Tuesday, May 23, 2017

The Elusive Venus Fly Trap

   A great natural mystery in our world is the case of the carnivorous plant, Dionaea muscipula. Better known by its common name, the Venus Fly Trap. I've always known about their presence. When I was younger, prior to an introduction to biology, I simply accepted that they were plants that with a diet based on trapping flies and digesting them. 
   More specifically Venus Fly Traps capture their prey due to little sensitive "trigger" hairs on the surface of the plant. When a bug lands on the plant, the hairs trigger a response and the two mouth like lobes of leaves snap shut trapping the unlucky fly. The trap constricts the victim excreting digestive juices to break down its food. Similar to how the human stomach works!   to prey was 

 Yet after a long two years dedicated to learning biology, I learned that plants can convert abiotic factors into usable energy making them primary producers.  Through the process of photosynthesis plants convert light energy into usable energy.

  So if plants are capable of producing their own energy from nonliving sources, why do Venus fly traps expend so much seemingly unnecessary energy to consume flies? 

 The answer lies in the environment. Venus Flytraps are native to sandy shrub-boggy areas in North and South Carolina. These areas are prone to frequent fires due to the dryness and heat. The fires clear out many of the competing plants and remove much of the nitrogen from the soil. Nitrogen is a vital nutrient in plants its is a major component of chlorophyll, making it a key ingredient to carry out photosynthesis, and necessary for plants to absorb. As well as a a component of amino acids, the building blocks of proteins. Proteins in plants are plays a role in the structural base for plants, and act as enzymes speeeding up the biochemical reactions that take place in a plant in order to live.With low levels of nitrogen in the soil, Venus Fly Traps must get it from another source, which is where flies come in. Consuming bugs provides the plant with three quarters of their optimal nitrogen supply, making them a key role to their survival. Therefore the extra energy used to trap and consume these flies is well accounted for. Venus Fly Traps still are plants, flies do not provide them with all of the energy that they need to thrive. Photosynthesis takes place in addition to the consumption of flies

   However another question arises, how is it that these plants developed to trap flies and use them as a source of food? Since when do plants become the predators? 

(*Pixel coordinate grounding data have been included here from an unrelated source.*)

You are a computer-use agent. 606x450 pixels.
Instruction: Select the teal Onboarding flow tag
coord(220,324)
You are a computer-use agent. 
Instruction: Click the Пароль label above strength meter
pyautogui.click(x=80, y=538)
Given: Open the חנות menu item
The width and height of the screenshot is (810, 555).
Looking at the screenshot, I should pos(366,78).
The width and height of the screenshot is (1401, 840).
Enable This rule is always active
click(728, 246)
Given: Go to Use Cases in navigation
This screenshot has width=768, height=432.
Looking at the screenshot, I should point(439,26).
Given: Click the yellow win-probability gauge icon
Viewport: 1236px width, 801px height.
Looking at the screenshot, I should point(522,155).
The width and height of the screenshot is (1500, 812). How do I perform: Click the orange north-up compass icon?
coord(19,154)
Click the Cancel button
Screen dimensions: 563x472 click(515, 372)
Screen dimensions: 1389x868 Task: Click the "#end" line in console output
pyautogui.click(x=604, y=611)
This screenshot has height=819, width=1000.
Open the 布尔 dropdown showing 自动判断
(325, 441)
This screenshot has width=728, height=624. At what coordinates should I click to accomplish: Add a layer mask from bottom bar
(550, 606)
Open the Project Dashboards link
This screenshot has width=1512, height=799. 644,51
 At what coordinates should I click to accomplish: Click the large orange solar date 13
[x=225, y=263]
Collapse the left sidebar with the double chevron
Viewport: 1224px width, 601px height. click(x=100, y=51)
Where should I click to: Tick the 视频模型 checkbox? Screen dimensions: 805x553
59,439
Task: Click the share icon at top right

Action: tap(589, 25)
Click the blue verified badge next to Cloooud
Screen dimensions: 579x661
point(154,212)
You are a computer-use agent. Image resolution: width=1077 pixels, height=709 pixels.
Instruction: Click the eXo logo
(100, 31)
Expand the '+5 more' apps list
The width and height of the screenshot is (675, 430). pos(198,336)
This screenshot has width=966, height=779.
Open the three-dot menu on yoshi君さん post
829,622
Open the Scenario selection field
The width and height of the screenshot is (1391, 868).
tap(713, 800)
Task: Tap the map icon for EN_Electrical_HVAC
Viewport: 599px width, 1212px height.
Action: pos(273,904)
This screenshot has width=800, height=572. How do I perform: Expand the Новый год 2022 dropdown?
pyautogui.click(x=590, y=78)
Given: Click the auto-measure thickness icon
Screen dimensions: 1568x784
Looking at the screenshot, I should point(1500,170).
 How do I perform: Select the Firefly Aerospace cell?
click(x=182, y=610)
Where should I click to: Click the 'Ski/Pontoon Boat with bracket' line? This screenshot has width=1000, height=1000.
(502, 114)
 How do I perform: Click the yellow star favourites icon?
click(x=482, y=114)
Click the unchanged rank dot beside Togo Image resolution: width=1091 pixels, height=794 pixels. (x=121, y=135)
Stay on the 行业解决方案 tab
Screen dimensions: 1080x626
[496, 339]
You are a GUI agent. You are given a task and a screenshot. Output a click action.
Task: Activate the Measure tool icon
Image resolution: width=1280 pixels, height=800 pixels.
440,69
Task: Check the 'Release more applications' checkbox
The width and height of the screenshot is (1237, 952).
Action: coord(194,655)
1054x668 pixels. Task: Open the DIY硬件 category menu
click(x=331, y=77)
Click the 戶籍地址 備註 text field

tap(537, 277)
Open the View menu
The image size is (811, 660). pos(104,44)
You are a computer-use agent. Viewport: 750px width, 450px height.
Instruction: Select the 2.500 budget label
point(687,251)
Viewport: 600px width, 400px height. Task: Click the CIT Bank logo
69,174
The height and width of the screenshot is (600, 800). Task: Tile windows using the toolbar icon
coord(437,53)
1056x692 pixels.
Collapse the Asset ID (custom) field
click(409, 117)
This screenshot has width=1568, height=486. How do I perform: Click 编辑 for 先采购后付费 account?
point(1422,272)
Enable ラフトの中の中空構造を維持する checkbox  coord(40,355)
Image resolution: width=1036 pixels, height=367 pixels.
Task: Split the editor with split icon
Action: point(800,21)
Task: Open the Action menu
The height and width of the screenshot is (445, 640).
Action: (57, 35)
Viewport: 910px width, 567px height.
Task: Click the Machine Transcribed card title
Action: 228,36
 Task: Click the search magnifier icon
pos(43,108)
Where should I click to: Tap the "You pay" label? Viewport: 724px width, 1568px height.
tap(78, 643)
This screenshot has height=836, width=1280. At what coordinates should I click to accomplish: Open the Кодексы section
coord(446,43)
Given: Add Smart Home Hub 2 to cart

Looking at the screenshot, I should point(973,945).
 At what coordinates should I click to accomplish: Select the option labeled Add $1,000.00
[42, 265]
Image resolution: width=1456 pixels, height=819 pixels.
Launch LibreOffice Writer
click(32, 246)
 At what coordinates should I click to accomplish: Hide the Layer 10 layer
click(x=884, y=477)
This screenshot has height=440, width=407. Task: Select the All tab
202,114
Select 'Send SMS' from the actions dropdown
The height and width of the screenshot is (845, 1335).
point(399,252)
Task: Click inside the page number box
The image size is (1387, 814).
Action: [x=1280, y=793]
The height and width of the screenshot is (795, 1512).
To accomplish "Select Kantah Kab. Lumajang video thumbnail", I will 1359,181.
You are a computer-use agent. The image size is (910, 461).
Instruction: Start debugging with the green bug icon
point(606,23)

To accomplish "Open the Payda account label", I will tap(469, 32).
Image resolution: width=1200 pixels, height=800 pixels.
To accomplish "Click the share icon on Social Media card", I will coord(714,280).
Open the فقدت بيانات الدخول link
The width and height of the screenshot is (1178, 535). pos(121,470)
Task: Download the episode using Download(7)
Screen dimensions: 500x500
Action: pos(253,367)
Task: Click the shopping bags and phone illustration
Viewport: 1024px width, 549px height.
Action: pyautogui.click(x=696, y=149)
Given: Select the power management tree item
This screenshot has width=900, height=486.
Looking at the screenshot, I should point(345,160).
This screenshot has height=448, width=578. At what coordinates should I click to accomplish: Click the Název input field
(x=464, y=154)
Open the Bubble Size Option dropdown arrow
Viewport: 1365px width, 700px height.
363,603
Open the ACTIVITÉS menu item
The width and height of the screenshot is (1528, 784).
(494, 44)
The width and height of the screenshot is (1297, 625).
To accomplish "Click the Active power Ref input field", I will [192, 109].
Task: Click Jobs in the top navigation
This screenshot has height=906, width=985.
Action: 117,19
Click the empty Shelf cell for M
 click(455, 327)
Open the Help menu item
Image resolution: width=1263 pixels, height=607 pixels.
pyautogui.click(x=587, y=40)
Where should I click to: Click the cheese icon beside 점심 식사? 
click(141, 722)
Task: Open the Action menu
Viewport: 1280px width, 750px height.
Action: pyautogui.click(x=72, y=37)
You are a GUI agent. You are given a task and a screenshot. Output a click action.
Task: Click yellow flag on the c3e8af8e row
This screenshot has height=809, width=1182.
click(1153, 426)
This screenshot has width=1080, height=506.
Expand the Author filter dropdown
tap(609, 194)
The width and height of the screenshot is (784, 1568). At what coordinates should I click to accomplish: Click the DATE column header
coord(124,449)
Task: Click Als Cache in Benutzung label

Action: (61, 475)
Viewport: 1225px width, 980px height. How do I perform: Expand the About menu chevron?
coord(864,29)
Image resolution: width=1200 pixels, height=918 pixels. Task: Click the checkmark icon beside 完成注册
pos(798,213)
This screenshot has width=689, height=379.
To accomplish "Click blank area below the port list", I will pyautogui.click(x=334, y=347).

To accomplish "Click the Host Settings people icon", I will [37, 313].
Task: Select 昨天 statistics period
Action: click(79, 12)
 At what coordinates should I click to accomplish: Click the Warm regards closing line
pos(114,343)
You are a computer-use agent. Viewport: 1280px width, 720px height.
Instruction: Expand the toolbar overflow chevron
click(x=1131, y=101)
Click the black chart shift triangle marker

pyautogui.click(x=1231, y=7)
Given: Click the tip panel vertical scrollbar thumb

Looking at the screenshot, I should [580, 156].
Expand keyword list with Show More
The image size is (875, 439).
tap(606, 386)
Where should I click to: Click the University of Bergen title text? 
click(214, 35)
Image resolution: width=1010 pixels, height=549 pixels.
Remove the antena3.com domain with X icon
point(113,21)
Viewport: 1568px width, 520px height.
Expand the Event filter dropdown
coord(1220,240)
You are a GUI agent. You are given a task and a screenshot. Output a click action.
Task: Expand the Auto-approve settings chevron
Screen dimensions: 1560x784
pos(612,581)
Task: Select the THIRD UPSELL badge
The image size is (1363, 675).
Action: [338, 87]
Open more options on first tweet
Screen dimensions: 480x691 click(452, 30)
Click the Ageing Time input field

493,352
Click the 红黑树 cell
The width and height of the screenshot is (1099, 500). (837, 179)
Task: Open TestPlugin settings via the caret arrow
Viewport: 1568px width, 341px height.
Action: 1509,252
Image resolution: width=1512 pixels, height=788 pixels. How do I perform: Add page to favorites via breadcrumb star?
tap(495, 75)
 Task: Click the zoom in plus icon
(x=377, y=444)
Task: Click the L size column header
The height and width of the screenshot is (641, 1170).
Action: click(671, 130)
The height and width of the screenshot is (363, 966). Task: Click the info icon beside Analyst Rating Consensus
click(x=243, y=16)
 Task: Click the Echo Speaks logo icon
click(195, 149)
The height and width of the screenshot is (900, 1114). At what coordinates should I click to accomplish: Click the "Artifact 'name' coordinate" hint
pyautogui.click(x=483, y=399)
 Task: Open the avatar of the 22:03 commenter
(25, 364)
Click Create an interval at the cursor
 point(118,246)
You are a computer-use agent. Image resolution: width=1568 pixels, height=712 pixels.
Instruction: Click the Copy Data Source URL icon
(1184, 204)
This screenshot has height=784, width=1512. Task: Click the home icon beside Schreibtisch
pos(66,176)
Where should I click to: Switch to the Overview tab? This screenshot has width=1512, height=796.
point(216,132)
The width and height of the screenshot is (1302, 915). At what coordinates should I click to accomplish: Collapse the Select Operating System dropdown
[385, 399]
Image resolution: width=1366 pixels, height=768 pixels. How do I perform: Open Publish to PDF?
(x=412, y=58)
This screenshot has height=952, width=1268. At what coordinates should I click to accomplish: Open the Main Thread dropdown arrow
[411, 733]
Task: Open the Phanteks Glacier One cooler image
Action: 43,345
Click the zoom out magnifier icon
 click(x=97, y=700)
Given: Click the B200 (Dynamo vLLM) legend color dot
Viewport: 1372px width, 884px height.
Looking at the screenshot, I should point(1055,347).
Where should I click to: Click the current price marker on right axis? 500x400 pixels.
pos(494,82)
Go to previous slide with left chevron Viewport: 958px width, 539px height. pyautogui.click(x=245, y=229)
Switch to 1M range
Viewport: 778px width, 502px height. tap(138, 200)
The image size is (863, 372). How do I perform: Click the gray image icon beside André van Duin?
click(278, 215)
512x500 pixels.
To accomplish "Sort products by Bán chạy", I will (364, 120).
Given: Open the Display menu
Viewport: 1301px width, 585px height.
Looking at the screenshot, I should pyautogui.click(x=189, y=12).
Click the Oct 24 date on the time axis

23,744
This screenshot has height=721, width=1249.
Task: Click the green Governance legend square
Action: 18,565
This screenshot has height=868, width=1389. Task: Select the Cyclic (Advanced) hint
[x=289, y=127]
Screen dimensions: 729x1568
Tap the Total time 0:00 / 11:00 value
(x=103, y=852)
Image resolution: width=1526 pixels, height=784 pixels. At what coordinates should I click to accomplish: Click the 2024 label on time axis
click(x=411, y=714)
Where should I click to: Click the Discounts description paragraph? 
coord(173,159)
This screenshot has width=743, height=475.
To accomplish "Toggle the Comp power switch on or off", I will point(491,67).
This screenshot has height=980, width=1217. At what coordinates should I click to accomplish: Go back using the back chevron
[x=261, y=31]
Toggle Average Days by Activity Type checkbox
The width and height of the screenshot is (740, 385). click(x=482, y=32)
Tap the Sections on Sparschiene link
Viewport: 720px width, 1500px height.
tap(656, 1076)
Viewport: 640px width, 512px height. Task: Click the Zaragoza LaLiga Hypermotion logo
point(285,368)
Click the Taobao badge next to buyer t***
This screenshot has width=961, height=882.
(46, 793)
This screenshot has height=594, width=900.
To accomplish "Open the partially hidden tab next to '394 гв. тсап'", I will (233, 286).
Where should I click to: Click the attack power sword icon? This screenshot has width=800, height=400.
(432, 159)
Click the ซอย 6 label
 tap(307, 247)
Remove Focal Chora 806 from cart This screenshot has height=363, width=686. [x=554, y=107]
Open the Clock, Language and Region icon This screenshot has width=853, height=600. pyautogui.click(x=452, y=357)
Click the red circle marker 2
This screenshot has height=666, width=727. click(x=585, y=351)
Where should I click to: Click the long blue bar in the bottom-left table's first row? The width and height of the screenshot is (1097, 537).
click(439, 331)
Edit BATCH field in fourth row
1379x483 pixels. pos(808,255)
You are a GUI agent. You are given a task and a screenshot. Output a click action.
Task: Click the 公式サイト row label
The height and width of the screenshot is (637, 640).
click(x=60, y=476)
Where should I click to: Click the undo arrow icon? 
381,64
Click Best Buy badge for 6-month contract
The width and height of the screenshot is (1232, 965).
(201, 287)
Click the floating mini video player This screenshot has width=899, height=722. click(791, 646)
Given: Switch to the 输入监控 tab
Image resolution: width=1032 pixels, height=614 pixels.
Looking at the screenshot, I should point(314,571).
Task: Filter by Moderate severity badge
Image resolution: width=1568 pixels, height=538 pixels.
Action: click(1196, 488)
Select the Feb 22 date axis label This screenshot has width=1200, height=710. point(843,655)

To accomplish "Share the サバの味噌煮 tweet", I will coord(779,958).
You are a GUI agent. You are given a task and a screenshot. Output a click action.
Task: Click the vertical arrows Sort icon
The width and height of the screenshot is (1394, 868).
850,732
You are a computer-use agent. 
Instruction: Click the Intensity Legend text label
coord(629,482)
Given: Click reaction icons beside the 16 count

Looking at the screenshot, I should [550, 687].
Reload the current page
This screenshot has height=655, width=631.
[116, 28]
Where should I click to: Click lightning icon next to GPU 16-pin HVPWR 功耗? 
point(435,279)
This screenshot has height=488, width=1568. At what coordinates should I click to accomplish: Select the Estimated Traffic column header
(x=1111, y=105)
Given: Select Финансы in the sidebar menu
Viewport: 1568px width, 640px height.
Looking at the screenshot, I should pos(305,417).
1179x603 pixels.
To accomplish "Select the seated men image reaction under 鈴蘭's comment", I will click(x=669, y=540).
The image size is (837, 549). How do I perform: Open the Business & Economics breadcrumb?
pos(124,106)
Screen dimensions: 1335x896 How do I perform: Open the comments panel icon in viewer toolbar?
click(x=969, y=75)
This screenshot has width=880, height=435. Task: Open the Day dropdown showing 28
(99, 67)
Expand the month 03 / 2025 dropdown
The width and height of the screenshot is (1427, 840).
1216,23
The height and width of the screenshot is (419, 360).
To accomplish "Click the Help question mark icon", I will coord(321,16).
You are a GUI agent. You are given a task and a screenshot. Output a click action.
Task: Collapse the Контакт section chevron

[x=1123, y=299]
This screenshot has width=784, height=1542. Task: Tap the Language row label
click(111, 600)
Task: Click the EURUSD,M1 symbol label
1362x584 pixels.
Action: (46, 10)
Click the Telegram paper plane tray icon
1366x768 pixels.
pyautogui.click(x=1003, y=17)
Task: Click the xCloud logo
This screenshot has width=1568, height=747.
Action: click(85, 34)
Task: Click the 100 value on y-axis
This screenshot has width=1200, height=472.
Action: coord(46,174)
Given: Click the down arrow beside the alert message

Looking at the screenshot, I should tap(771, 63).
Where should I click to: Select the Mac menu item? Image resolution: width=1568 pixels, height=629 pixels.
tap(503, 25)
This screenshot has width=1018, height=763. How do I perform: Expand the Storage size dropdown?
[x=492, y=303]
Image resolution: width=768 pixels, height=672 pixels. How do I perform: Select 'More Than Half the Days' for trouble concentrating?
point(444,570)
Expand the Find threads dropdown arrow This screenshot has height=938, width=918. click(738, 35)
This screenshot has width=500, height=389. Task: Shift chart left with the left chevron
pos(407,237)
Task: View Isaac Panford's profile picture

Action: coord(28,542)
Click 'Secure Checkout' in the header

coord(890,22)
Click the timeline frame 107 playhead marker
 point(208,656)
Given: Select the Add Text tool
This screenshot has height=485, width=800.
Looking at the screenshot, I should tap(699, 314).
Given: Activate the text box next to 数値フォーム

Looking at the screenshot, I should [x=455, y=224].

    Evolution is the answer. The trigger hairs that initiate the trapping and breaking down of flies are very similar to how non-carnivorous plants detect and initiate defences against predators. The shared mechanism indicates that overtime, Venus Fly Traps could have evolved from non-carnivorous plants. What distinguishes them is the use their trigger hairs as an offense rather then a defense approach to predators. The prey became the predator and the predator became the prey.
  
   This astounding adaptation shows the fly trap's ability to adapt to changes in the environment, and like everything in biology, they show that most processes in organisms that expend energy happen for a reason.


1 comment:

  1. This is a really interesting post! It's so cool how flies provide nitrogen to plants even though the plants still have to do photosynthesis!